What you have to do →
For the entries below, state how many lines contain the string "computer". Add nothing else.

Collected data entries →
■ ■ ■

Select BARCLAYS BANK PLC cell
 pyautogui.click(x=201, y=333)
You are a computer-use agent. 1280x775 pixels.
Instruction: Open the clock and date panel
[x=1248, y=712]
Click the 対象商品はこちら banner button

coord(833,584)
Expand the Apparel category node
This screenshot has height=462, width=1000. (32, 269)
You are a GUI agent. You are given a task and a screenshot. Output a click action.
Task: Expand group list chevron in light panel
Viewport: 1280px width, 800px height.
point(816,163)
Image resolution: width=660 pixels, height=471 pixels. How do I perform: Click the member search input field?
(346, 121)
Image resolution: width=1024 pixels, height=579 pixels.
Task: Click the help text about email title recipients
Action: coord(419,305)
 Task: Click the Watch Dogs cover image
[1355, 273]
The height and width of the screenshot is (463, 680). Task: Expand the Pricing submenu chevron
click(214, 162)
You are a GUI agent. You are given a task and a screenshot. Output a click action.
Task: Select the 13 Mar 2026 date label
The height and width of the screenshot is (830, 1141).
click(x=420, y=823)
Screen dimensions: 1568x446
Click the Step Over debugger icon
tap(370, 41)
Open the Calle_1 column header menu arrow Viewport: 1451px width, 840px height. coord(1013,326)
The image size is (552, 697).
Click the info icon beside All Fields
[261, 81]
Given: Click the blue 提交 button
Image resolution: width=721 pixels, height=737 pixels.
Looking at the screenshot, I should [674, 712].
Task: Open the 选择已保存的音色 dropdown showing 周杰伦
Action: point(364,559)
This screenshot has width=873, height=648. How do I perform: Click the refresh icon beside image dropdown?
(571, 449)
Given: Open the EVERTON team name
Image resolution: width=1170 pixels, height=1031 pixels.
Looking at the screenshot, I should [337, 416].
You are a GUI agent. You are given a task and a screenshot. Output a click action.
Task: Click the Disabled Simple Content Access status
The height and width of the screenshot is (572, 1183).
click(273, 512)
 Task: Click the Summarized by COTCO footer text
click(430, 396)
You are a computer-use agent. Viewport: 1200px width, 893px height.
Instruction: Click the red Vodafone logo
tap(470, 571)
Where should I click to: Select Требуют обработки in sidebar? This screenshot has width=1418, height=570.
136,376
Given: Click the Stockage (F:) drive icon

■ ■ ■

Your solution →
2